— TASK TO COMPLETE —
Only one span of the listing below is wanted: the lines from the one with "Viewport: 680px width, 547px height." through the one with "This screenshot has height=1078, width=1784.", reproduced exactly, both ends kept.

— EXERCISE INPUTS —
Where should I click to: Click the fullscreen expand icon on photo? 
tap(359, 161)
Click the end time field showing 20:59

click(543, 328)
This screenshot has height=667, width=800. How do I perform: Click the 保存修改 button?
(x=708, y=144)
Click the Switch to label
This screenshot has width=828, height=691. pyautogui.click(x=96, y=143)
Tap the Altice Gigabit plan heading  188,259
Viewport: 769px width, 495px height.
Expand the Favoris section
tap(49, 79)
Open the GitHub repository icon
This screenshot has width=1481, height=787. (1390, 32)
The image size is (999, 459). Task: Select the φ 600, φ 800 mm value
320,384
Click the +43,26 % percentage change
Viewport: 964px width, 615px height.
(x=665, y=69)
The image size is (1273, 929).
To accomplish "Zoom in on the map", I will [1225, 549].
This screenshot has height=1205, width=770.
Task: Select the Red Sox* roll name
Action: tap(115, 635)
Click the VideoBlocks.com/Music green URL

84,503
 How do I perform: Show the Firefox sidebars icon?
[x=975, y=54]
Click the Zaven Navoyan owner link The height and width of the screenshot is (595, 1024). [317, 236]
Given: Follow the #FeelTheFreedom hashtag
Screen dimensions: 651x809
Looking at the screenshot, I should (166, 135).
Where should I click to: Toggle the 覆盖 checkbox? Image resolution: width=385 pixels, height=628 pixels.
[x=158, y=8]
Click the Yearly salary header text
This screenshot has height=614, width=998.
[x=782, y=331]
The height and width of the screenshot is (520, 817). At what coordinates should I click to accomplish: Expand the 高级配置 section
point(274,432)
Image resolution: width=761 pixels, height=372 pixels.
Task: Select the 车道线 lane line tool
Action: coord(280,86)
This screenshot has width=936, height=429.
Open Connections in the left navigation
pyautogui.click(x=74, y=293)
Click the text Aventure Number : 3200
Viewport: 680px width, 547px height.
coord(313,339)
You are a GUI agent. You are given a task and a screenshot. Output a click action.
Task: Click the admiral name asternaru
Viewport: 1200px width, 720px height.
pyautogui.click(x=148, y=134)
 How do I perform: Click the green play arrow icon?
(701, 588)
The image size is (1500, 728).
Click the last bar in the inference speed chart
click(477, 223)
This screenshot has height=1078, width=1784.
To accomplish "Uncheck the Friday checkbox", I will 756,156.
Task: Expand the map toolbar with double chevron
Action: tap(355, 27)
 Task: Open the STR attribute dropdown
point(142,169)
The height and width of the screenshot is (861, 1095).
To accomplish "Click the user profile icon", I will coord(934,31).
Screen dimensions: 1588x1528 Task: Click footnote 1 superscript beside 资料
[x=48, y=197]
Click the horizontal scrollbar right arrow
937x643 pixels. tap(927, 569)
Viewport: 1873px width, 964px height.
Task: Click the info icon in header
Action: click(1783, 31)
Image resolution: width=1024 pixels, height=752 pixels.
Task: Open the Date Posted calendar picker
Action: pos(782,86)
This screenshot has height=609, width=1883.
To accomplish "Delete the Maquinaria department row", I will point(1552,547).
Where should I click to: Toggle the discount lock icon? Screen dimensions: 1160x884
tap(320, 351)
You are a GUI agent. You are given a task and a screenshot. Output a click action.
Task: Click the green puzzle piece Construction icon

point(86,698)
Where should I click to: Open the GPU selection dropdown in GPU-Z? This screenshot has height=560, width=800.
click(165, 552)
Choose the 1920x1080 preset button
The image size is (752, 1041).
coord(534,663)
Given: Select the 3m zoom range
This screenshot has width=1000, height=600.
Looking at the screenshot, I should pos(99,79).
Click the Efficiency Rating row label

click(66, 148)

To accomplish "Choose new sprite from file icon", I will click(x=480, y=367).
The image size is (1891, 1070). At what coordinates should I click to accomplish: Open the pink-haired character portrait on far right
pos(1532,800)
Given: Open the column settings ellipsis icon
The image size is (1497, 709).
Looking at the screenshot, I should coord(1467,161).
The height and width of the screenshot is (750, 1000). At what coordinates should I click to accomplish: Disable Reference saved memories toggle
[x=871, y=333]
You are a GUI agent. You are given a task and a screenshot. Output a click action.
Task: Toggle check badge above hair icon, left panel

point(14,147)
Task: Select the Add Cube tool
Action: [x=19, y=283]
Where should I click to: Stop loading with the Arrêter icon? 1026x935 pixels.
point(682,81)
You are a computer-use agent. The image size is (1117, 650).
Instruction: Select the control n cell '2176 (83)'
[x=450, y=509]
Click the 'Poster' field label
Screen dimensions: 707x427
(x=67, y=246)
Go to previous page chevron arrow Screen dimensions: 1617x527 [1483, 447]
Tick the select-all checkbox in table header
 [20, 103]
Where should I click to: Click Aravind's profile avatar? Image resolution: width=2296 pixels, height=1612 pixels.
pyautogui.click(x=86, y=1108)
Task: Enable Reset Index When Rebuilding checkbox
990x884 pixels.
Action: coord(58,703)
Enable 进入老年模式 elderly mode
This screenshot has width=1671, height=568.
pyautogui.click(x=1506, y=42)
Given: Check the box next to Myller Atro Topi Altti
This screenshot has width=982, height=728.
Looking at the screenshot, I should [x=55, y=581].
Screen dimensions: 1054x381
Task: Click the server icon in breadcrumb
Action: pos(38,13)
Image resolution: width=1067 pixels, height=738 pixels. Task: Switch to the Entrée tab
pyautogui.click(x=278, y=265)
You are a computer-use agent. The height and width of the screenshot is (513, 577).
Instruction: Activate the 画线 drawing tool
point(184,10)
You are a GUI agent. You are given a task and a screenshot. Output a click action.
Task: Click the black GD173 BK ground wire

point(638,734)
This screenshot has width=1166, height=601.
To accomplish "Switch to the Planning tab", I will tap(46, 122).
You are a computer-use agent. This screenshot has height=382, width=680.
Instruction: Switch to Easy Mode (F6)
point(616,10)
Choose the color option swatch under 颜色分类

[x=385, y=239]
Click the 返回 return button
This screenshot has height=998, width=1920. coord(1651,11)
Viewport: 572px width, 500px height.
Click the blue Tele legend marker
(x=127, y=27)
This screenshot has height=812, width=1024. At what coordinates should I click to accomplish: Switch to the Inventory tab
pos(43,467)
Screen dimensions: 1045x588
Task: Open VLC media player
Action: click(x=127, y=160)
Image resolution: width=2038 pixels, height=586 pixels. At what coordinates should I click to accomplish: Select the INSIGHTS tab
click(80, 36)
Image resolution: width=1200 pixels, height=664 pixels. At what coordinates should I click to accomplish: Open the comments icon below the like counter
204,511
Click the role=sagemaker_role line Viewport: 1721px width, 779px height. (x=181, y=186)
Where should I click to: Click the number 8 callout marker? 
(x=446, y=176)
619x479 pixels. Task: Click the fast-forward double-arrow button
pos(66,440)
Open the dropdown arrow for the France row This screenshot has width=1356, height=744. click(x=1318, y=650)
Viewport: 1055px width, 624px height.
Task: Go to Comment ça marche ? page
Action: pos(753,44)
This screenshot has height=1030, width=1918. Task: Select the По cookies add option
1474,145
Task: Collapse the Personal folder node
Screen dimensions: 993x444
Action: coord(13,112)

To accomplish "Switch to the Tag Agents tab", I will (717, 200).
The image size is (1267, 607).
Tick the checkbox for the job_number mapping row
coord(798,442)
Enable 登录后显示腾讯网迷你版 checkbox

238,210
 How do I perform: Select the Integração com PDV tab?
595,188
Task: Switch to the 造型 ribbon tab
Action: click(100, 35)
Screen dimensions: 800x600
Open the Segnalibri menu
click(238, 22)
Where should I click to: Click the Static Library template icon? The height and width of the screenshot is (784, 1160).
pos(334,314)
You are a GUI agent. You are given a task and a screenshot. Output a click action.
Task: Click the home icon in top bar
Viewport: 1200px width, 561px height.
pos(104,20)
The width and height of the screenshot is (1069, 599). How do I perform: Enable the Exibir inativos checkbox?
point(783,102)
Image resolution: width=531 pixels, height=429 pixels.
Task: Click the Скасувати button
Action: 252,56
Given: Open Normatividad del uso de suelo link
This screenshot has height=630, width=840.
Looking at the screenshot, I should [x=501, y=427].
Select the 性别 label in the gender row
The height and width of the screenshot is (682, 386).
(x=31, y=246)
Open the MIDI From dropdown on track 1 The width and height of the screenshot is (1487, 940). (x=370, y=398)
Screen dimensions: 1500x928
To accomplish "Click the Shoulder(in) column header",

— WRITTEN ANSWER —
Viewport: 680px width, 547px height.
coord(313,339)
You are a GUI agent. You are given a task and a screenshot. Output a click action.
Task: Click the admiral name asternaru
Viewport: 1200px width, 720px height.
pyautogui.click(x=148, y=134)
 How do I perform: Click the green play arrow icon?
(701, 588)
The image size is (1500, 728).
Click the last bar in the inference speed chart
click(477, 223)
This screenshot has height=1078, width=1784.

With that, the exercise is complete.